In reviewing the employment agreement, the OIG identified two streams of remuneration: (1) the salary payments from the practice to the CRNA and (2) the profit the practice could earn by billing for the CRNA’s anesthesia services under the reassignment of billing rights. According to the OIG, both streams implicated the Anti-Kickback Statute - the salary payments because the CRNA ordered and arranged for items and services that might be reimbursable under Medicare or Medicaid, and the potential profit because the practice arranged for the purchase of the CRNA’s services or referred patients to the CRNA for services that might similarly be reimbursed by Medicare or Medicaid.
Notwithstanding the conclusion that both reimbursement streams implicated the Anti-Kickback Statute, the OIG declined to impose sanctions for either one. The OIG concluded that the first stream was protected by the safe harbor for employment agreements, and the second stream, while not protected by a safe harbor, presented a sufficiently low risk of fraud and abuse because it was a “straightforward” arrangement under which the practice assumed duties that were typical of an employer. In reaching its conclusion about the second reimbursement stream, the OIG noted that reassignment arrangements are common in the health care industry and explicitly authorized by Medicare statutes and regulations.

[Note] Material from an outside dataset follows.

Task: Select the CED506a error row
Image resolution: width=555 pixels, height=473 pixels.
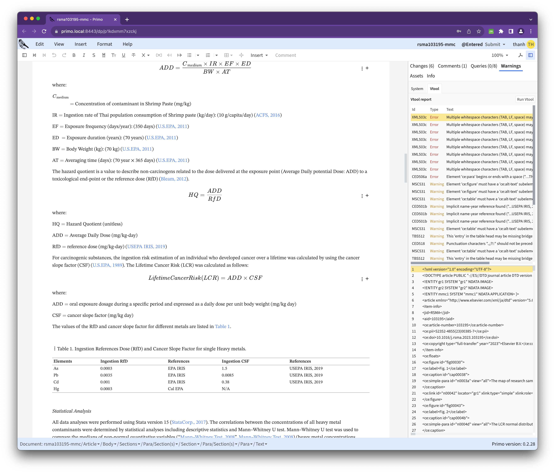Action: click(x=471, y=177)
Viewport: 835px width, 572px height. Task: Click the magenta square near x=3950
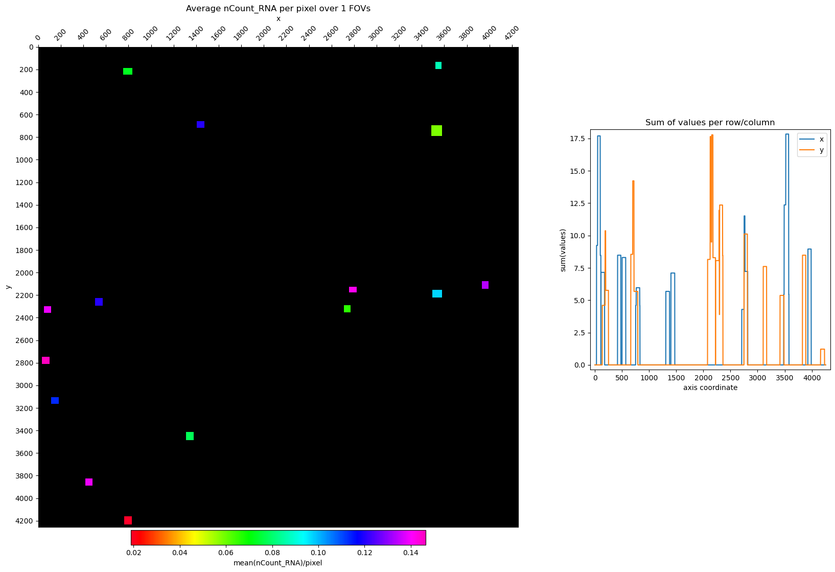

Although Advisory Opinion 21-15 indicates that the OIG is unlikely to impose sanctions on parties who enter reassignment arrangements as part of straightforward, bona fide employment agreements, it may not provide much clarity since many health care providers likely already believed that such arrangements were permitted. The OIG is correct that reassignment agreements like the one described in Advisory Opinion 21-15 are quite common, so reaching any other conclusion would have been extremely disruptive to the industry.
Moreover, in reaching this conclusion, the OIG has also indicated that reassignment arrangements implicate the Anti-Kickback Statute because they give the party accepting assignment the opportunity to earn profit from services. This statement could impact parties whose relationships are less straightforward. Interestingly, Advisory Opinion 21-15 did not discuss whether the anesthesia services were paid at Fair Market Value (“FMV”). Nevertheless, compensation paid to anesthesia providers should always be consistent with fair market value rates (supported by reliable surveys, valuations or market data). Otherwise, it seems likely that the OIG would take the position that the difference between the fair market value rate for the CRNA’s services and the actual compensation amount paid to the CRNA constitutes a payment to the referring physician(s) in exchange for referrals of anesthesia services.